(Stored items from a collection)
* * * * * * * * *
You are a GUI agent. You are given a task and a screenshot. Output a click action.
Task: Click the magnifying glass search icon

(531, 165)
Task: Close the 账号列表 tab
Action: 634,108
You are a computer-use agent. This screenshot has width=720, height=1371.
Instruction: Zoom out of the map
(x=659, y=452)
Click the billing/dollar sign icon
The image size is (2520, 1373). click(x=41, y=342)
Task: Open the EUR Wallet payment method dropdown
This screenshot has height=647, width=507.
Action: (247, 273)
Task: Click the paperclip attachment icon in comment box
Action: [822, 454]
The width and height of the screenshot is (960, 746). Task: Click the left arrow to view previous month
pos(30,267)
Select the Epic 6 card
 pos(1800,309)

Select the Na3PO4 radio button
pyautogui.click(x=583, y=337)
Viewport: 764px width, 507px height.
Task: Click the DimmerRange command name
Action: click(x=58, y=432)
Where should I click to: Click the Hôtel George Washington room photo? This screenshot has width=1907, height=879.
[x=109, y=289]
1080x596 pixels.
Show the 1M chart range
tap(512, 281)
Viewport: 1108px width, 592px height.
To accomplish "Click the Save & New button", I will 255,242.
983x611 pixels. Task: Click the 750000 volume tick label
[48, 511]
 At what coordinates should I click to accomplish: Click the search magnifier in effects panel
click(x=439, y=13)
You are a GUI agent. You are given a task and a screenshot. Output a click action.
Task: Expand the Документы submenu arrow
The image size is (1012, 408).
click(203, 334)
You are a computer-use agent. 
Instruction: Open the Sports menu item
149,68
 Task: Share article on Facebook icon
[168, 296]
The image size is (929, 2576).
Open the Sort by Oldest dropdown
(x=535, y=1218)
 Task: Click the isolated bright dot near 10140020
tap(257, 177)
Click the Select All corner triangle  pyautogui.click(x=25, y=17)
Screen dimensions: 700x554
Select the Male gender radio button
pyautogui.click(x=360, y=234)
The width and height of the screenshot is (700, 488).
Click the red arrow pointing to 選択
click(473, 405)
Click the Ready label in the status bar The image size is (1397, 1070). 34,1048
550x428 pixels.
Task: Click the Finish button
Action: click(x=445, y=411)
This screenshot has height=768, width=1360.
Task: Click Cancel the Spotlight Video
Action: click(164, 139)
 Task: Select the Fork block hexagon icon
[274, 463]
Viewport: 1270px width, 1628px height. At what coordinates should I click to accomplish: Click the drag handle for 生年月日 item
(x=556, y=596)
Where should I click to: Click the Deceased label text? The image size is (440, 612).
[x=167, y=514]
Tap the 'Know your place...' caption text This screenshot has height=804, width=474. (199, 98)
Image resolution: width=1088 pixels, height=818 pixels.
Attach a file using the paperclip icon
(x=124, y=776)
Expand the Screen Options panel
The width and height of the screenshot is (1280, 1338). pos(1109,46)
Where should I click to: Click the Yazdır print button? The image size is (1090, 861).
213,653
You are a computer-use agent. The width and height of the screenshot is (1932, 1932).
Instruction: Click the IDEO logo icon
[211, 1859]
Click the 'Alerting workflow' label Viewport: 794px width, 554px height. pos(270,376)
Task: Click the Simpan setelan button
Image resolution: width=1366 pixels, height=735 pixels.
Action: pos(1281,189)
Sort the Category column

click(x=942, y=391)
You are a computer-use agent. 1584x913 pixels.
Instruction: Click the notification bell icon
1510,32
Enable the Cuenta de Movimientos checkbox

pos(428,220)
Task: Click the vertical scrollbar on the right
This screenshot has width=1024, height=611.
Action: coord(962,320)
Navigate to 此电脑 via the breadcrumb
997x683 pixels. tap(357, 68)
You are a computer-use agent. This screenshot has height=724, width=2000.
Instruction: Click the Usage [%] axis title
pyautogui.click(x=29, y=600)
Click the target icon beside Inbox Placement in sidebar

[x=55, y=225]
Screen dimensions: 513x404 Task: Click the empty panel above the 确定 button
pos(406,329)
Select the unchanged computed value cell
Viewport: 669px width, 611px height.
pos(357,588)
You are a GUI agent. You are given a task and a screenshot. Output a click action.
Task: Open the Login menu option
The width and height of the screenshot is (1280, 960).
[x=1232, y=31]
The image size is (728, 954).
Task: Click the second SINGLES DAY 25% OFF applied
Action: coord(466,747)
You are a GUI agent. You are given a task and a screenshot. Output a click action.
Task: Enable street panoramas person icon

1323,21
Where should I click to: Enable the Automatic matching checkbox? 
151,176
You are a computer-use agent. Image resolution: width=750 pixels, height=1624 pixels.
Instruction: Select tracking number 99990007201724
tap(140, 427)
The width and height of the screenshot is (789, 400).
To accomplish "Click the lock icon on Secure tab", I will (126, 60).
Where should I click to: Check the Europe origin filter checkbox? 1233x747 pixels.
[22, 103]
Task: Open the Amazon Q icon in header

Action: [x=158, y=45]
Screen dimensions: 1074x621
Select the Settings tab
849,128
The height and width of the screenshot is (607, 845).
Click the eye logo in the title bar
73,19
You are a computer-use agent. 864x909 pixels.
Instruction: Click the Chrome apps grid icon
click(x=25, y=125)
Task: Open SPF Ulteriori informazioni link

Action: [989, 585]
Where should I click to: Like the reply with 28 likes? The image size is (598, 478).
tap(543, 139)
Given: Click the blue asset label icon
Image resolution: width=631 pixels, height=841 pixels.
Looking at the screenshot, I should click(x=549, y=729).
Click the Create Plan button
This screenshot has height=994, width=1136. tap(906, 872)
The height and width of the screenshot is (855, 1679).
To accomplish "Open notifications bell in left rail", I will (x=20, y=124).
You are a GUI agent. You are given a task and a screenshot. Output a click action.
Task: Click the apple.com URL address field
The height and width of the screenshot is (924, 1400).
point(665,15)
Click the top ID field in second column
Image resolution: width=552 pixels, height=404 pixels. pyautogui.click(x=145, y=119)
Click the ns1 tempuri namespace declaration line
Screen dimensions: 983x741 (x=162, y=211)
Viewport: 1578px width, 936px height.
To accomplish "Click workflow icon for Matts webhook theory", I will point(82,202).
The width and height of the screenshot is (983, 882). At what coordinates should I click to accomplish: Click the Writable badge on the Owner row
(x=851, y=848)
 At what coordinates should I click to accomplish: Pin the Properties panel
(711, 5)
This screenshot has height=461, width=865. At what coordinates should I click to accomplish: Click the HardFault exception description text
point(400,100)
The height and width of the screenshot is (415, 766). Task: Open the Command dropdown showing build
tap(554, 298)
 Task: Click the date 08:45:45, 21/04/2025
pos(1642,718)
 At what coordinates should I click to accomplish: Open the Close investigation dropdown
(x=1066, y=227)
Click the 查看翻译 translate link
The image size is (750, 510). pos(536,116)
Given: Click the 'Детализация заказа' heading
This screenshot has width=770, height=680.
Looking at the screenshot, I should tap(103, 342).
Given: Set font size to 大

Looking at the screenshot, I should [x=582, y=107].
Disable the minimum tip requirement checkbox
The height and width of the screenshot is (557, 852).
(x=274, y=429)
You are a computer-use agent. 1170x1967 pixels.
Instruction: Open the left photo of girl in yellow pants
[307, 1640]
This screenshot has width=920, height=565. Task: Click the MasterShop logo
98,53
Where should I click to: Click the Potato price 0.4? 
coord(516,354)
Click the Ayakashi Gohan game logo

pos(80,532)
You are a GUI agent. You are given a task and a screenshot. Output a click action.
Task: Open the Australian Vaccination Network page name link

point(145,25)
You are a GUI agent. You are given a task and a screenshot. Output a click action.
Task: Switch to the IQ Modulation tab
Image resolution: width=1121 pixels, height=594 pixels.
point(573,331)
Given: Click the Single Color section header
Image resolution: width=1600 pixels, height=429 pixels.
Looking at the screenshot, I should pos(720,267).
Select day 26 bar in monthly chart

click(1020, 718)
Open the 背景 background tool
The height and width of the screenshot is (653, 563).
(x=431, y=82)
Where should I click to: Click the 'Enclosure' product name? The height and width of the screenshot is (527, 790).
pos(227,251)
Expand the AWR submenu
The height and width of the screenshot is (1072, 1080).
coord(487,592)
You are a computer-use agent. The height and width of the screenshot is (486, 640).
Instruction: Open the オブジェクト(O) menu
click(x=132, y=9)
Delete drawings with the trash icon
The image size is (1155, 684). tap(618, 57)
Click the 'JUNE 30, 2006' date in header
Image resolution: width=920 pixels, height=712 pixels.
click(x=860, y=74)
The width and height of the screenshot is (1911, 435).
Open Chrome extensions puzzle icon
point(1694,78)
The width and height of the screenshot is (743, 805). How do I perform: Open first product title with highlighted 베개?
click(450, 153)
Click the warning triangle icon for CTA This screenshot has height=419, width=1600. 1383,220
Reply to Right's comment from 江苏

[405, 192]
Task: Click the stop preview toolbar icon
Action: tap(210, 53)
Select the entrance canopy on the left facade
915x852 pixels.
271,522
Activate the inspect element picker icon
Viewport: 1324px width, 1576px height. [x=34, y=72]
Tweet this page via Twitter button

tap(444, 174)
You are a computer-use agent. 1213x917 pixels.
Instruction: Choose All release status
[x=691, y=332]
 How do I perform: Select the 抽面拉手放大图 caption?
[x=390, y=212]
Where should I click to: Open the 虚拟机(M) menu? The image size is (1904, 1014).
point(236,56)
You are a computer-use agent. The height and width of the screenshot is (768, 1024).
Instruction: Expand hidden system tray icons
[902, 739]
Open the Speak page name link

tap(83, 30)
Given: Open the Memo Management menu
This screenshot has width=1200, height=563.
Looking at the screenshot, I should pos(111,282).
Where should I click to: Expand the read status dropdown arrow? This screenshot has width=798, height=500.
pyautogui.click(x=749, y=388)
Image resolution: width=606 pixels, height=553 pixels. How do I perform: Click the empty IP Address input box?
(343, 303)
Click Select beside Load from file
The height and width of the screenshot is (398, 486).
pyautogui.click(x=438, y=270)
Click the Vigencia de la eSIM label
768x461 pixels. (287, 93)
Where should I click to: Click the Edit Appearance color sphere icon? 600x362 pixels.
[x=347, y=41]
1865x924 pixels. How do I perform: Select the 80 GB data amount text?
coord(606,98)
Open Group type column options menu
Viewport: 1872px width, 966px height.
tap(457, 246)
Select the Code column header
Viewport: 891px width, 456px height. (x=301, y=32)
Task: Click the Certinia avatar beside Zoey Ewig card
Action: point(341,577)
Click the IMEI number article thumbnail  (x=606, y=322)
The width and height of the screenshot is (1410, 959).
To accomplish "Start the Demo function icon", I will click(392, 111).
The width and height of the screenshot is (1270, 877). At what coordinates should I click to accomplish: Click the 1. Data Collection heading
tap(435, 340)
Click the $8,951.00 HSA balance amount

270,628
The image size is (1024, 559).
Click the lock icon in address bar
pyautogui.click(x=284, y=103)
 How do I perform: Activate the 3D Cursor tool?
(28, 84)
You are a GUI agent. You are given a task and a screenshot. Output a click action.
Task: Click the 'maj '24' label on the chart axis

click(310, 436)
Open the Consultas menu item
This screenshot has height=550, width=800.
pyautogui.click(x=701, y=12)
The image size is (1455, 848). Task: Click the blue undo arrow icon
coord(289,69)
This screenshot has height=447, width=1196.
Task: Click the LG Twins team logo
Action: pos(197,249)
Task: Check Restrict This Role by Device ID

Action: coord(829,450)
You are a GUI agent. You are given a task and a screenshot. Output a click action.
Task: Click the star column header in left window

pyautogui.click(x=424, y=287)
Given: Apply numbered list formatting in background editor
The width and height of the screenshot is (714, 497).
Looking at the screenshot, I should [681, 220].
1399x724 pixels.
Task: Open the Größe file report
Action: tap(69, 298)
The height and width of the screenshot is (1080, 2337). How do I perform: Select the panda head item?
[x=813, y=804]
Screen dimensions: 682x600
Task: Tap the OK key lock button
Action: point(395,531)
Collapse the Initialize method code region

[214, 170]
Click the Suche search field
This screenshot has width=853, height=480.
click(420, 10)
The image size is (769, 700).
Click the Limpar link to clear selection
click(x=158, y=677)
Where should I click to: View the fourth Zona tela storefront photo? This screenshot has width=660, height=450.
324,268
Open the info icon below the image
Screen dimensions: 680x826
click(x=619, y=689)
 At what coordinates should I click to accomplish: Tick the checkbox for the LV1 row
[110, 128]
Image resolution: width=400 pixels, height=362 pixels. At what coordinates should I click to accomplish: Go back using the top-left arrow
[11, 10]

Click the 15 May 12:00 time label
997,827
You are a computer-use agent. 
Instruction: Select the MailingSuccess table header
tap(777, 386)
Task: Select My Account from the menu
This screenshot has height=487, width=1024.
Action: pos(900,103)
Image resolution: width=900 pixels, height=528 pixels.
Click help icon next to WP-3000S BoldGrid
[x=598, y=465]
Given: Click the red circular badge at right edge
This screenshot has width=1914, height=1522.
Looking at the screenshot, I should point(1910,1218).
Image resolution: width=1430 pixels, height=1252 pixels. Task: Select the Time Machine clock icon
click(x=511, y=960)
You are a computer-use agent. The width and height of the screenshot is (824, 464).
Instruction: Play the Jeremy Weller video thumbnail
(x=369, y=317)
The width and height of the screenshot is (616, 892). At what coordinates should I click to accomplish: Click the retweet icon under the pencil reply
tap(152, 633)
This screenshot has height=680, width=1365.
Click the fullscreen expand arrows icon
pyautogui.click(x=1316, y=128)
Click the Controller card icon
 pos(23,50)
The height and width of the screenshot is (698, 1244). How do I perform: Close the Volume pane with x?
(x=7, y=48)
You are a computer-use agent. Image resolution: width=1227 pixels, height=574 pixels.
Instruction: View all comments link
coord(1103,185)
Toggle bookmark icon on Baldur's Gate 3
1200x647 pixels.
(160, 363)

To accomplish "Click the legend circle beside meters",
* * * * * * * * *
From the data above, how many lines contain the word "triangle"? Give the number alone.

2